A preocupação com os prejuízos causados pelo granizo em Santa Catarina tem diminuído nos últimos anos. O motivo é o investimento contínuo do Governo do Estado na ampliação do Sistema Antigranizo, que atua de forma preventiva para reduzir os impactos das tempestades, especialmente nas regiões produtoras.
A iniciativa é coordenada pela Secretaria de Estado da Agricultura e Pecuária (Sape), em convênio com as prefeituras. Atualmente, o sistema está em funcionamento em 13 municípios, por meio desses convênios, e para esse ano está prevista a ampliação com instalação e operacionalização em outras 13 cidades. A tecnologia ajuda a minimizar os danos nas lavouras ao reduzir o tamanho das pedras de gelo de granizo, que podem se desintegrar antes de atingir o solo.
“Santa Catarina é referência no sistema antigranizo. Com a ampliação planejada e os convênios já autorizados, o Governo do Estado reforça a política de prevenção com a tecnologia, ampliando a cobertura do Sistema Antigranizo e garantindo mais segurança para a produção agrícola e para as comunidades catarinenses”, destaca o secretário de Estado da Agricultura e Pecuária, Admir Dalla Cort.

O sistema antigranizo é integrado ao sistema de monitoramento feito através de radar e imagem de satélite – Foto: Divulgação/Secom
Por meio do convênio entre o Governo do Estado e prefeituras, atualmente o Sistema Antigranizo está implantado nos municípios de Rio das Antas, Fraiburgo, Matos Costa, Timbó Grande, Lebon Régis, Tangará, Macieira, Caçador, Calmon, Videira, Pinheiro Preto, Ibiam e Arroio Trinta.

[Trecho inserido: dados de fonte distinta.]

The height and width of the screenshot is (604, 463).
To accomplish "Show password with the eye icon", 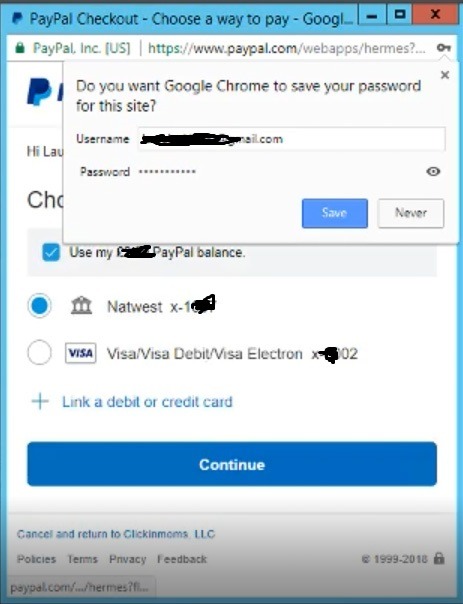I will pyautogui.click(x=433, y=171).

Para 2026, está prevista a implantação e operacionalização do sistema em outros 13 municípios: São Joaquim, Bom Jardim da Serra, Atalanta, Aurora, Chapadão do Lageado, Imbuia, Ituporanga, Vidal Ramos, Petrolândia, Lacerdópolis, Presidente Castello Branco, Iomerê e Joaçaba. O investimento estimado para essa expansão é de aproximadamente R$ 12 milhões, além da atualização dos valores de manutenção para os municípios já atendidos.
Em 2025 foram repassados, no total, R$ 2,2 milhões em convênios aos municípios atendidos, para operacionalização desse sistema. No ano passado esse convênio foi ampliado para os municípios de Ibiam e Arroio Trinta.
O sistema
O sistema antigranizo iniciou operação em 1989, utiliza geradores de solo que queimam iodeto de prata e lançam o composto nas nuvens carregadas. O objetivo é modificar a formação das pedras de gelo, transformando grandes blocos de granizo em partículas menores, que podem se dissolver antes de atingir o solo ou cair como água supergelada, dependendo da intensidade da tempestade.
“O processo trabalha na nuvem para diminuir ou impedir o granizo. Ao invés de termos pedras grandes, formam-se muitas pequenas, que na queda podem se dissolver ou chegar ao solo com tamanho reduzido”, explica o meteorologista João Luís Rolim, diretor da AGF Antigranizo Fraiburgo, empresa que opera o sistema.
O método começou voltado à cultura da maçã, em uma iniciativa da cadeia produtiva desse setor. Com a comprovação dos resultados para os agricultores, houve expansão para outras culturas e municípios inicialmente para o tomate em Caçador. Hoje, são 170 geradores em operação. Segundo Rolim, o sistema é eficiente na diminuição tanto da área atingida quanto do tamanho das pedras de granizo — fator essencial em regiões produtoras de frutas, onde os prejuízos podem ser significativos.